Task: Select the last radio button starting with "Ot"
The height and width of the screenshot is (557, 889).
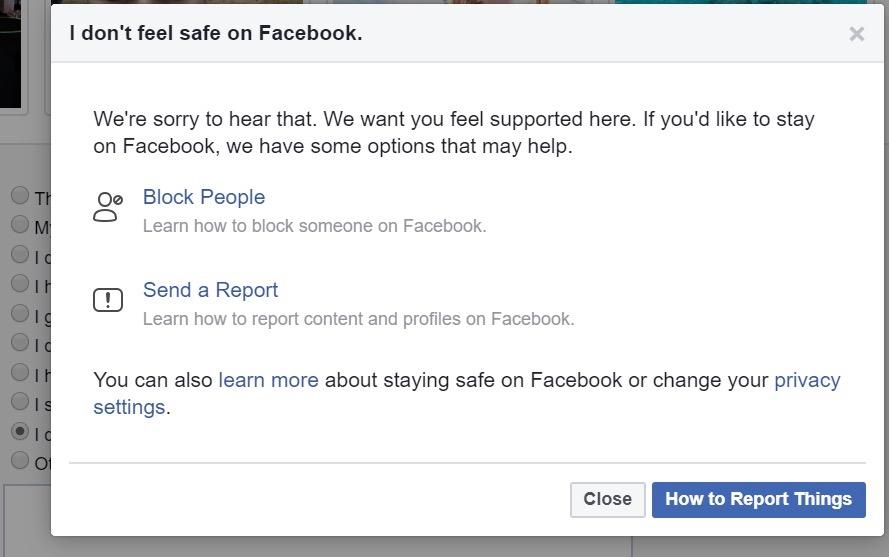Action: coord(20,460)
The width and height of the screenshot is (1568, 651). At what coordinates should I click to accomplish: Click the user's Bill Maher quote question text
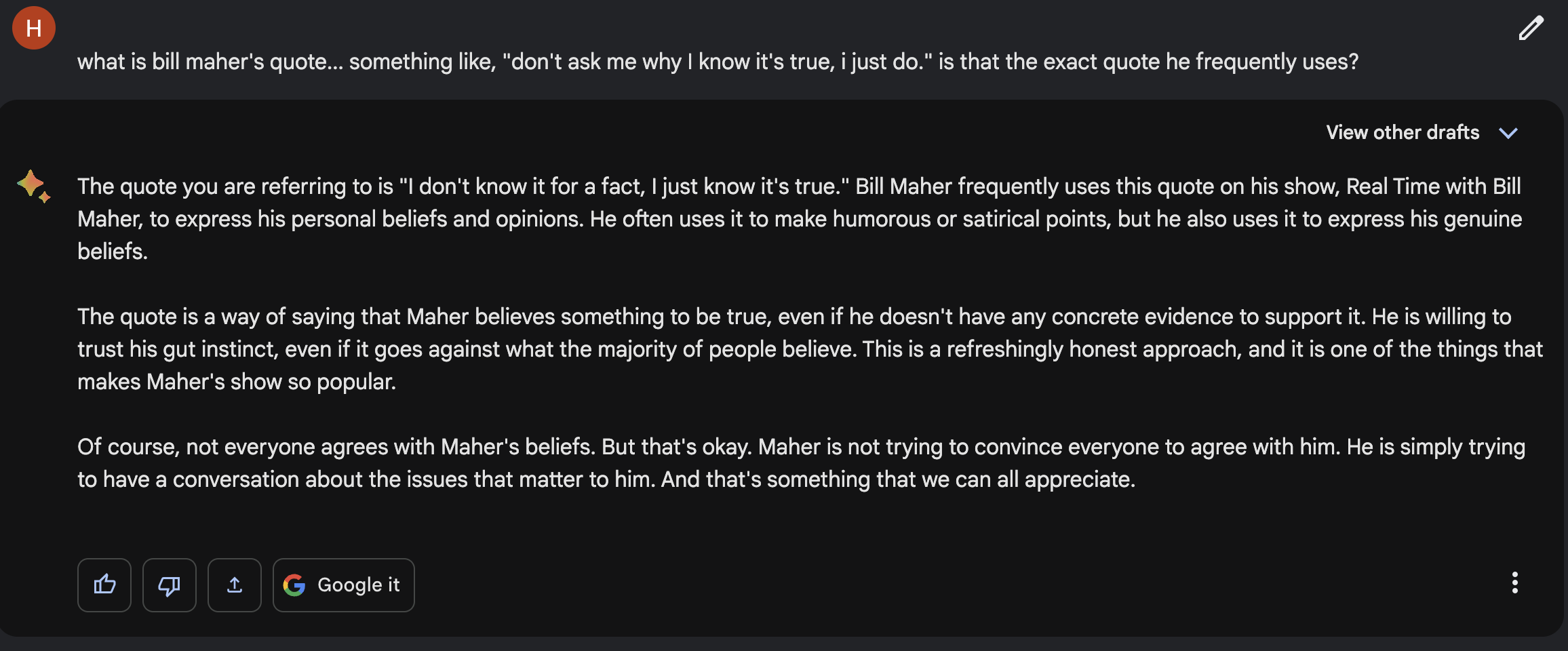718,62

→ Exercise:
Return every row above word for word, but leave out the pictures.

→ The solution:
Task: Select the last radio button starting with "Ot"
The height and width of the screenshot is (557, 889).
Action: coord(20,460)
The width and height of the screenshot is (1568, 651). At what coordinates should I click to accomplish: Click the user's Bill Maher quote question text
718,62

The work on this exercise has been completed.